Suspeito de ter feito aplicações em paraísos fiscais, presidente do Banco Central, Campos Neto, não poderia atuar na definição da Selic, já que se beneficiaria da decisão
Sob a acusação de envolvimento em operações suspeitas no exterior, aplicações em offshore em paraísos fiscais e em fundos exclusivos, entre elas algumas que variam conforme a Selic, o presidente do Banco Central, Roberto Campos Neto, participará, nesta quarta-feira (1º), de reunião do Comitê de Política Monetária (Copom) do BC, que definirá se baixa a taxa básica de juros. Pelas revelações, Campos Neto não poderia participar desta definição, já que se beneficiaria da decisão.

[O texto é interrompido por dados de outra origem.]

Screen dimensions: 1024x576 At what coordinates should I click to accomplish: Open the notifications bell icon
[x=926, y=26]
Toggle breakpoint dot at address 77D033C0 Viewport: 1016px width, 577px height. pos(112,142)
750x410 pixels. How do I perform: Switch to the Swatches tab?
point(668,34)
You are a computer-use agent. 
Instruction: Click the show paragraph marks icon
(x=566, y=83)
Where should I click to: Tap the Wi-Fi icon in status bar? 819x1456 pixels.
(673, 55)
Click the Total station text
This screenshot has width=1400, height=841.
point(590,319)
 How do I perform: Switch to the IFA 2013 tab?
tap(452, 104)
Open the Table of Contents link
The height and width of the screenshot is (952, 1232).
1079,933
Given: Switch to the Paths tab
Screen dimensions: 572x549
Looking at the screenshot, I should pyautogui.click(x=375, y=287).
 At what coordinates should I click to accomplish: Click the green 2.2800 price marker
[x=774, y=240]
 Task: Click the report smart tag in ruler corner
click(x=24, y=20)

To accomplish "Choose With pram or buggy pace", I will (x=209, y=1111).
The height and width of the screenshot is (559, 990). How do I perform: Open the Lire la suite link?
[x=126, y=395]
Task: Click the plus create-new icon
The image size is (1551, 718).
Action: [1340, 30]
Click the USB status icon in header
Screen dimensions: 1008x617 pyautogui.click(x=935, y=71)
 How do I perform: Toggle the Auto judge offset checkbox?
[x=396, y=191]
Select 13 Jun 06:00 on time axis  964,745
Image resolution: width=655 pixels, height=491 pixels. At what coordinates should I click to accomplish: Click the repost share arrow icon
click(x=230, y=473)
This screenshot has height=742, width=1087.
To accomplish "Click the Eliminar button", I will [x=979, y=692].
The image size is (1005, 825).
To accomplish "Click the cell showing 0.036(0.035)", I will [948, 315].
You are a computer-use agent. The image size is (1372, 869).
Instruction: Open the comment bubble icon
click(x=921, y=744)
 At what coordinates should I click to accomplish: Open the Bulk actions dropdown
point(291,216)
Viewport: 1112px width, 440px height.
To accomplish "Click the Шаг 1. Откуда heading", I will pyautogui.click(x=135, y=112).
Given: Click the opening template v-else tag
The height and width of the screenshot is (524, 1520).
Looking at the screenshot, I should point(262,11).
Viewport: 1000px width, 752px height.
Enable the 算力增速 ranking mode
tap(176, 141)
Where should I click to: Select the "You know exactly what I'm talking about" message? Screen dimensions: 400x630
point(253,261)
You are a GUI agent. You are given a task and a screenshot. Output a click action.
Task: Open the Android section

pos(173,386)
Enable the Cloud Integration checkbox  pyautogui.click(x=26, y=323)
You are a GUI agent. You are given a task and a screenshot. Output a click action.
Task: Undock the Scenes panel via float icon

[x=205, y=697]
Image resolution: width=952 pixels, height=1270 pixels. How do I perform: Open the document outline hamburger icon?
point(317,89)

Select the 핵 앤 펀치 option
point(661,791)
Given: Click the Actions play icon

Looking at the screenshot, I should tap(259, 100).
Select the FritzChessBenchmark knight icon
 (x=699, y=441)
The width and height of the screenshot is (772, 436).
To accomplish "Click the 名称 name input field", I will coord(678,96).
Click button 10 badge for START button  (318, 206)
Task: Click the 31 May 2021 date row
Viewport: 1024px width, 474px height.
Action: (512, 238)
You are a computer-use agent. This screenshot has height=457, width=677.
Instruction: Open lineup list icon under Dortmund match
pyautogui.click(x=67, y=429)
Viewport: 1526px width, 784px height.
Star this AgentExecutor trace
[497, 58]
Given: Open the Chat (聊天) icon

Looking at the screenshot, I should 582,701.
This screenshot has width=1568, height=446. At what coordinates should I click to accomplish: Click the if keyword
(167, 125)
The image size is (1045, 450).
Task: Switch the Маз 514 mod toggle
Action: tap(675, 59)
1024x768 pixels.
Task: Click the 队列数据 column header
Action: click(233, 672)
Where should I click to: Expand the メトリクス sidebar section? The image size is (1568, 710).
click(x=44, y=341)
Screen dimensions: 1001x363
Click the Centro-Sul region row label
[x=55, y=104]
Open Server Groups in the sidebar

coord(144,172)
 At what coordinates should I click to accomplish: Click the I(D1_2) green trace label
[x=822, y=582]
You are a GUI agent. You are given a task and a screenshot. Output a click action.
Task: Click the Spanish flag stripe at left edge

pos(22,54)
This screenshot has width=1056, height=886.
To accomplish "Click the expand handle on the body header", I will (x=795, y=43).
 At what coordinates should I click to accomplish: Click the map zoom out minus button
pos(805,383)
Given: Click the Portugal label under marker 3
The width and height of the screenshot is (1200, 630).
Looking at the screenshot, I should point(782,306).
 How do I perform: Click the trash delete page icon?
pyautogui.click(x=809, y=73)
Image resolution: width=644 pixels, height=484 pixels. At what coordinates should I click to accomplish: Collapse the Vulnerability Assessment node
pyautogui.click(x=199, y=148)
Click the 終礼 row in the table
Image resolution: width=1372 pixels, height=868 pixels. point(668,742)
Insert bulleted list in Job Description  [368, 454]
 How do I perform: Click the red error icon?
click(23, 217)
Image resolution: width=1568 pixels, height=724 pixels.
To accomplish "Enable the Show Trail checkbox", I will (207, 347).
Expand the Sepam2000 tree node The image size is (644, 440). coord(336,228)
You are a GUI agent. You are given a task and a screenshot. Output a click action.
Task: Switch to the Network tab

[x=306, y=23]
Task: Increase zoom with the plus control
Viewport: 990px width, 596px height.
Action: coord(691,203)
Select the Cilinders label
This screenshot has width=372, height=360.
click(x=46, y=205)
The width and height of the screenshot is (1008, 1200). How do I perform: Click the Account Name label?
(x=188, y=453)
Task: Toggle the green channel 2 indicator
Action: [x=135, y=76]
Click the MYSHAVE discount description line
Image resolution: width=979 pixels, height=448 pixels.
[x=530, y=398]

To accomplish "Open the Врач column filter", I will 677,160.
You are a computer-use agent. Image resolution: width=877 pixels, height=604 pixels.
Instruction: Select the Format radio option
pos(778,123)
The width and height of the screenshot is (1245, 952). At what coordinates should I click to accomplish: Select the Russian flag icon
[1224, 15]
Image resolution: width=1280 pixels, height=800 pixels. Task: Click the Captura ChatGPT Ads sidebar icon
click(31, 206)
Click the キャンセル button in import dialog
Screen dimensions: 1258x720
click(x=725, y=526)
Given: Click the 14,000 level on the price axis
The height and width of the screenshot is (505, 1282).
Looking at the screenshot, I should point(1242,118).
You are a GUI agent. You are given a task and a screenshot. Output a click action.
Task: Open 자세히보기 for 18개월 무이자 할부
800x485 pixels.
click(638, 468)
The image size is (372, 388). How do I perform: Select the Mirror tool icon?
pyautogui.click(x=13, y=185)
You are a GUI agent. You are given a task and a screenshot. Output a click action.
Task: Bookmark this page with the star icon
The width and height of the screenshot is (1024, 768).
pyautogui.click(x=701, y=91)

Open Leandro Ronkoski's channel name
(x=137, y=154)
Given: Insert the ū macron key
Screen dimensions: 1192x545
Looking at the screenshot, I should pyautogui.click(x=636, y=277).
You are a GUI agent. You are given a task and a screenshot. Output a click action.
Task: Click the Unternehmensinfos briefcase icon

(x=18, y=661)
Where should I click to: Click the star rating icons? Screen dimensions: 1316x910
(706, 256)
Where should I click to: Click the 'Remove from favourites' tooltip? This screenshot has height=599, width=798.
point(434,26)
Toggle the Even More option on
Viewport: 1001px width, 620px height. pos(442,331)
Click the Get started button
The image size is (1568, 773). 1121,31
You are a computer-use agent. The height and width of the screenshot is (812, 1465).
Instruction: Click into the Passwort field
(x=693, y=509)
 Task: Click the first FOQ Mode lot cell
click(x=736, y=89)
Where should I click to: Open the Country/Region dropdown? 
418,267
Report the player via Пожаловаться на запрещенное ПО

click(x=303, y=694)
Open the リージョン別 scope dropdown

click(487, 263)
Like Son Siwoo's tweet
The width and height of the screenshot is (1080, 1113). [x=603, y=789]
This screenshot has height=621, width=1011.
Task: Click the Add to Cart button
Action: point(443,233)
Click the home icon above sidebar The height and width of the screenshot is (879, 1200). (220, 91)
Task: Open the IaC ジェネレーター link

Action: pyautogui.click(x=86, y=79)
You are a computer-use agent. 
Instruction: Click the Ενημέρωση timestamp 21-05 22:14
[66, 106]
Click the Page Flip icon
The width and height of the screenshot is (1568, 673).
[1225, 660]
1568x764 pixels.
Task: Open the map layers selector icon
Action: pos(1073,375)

Hoje, a Selic é de 12,75% ao ano, uma das mais altas do mundo. Economistas ligados aos bancos preveem que a taxa deve baixar meio ponto percentual.
Em outubro de 2021, no escândalo dos Pandora Papers, um consórcio internacional de mídia revelou os nomes de figurões detentores de empresas em paraísos fiscais – as chamadas off shore. O de Campos Neto apareceu ligado à empresa COR Asset, aberta em 2004, nas Ilhas Virgens, com um aporte de US$ 1 milhão.
Após a revelação, o presidente do BC, no cargo desde fevereiro de 2019, se defendeu afirmando ter fechado a offshore em agosto de 2020. Ou seja, por 15 meses, ele acumulou as funções no Banco Central e as de investidor em offshore.
Em resumo: escapava da obrigação de pagar impostos no Brasil e ainda podia obter ganhos extras na hipótese de o dólar se valorizar em relação ao real, cujo preço é diretamente influenciado por medidas adotadas pelo BC. Foi a partir do escândalo internacional que a Comissão de Ética Pública da Presidência da República abriu investigação sobre as atividades de Campos Neto.
Escândalo pode ser maior
Na última sexta-feira (27), a revista CartaCapital noticiou, em reportagem de capa, as operações suspeitas do presidente do BC. Intitulada “Dois lados do balcão”, a matéria informa que Campos Neto abriu, ao todo, quatro empresas em paraísos fiscais: Peacock Asset, COR Asset, ROCN (iniciais do nome do proprietário) e Darling Corp. A primeira nas Bahamas, e as outras nas Ilhas Virgens. A revista se baseou em documentos apresentados pelo economista ao Senado à época de sua indicação para o BC.
O caso estava sendo investigado pela Comissão da Ética Pública sobre conflito de interesses, a pedido do deputado federal Lindbergh Farias (PT-RJ), relacionado a um outro caso suspeito. No entanto, a apuração foi suspensa em 27 de setembro por determinação da Justiça Federal.
Segundo o que vinha sendo investigado, Campos Neto teria ligação com um fundo exclusivo registrado, em 10 de janeiro de 2018, na Comissão de Valores Mobiliários (CVM) e na Receita Federal. O fundo possui um único cotista, pessoa física e detentor de 100% do patrimônio desde o início. O CNPJ é 30.077.624/0001-78.
A matéria da CartaCapital informa que, em 27 de setembro, horas antes de Lindbergh pedir investigação na Comissão de Ética Pública, o deputado inquiriu Campos Neto em uma audiência da Comissão de Finanças e Tributação da Câmara sobre se ele era o dono do referido fundo. A reportagem lembra que, durante a audiência, o parlamentar ficou sem respostas do presidente do BC, inclusive para a pergunta sobre se o fundo exclusivo tem investimentos em Tesouro Direto ou em títulos do Tesouro.
Título público é um papel que o governo vende no mercado financeiro em troca do compromisso de devolver o dinheiro lá na frente ao comprador e de pagar um adicional sobre o valor original da venda. Uma das referências usadas para remunerar compradores de títulos é a taxa básica de juros (Selic), que o presidente do Banco Central mantém nas alturas, sufocando a economia.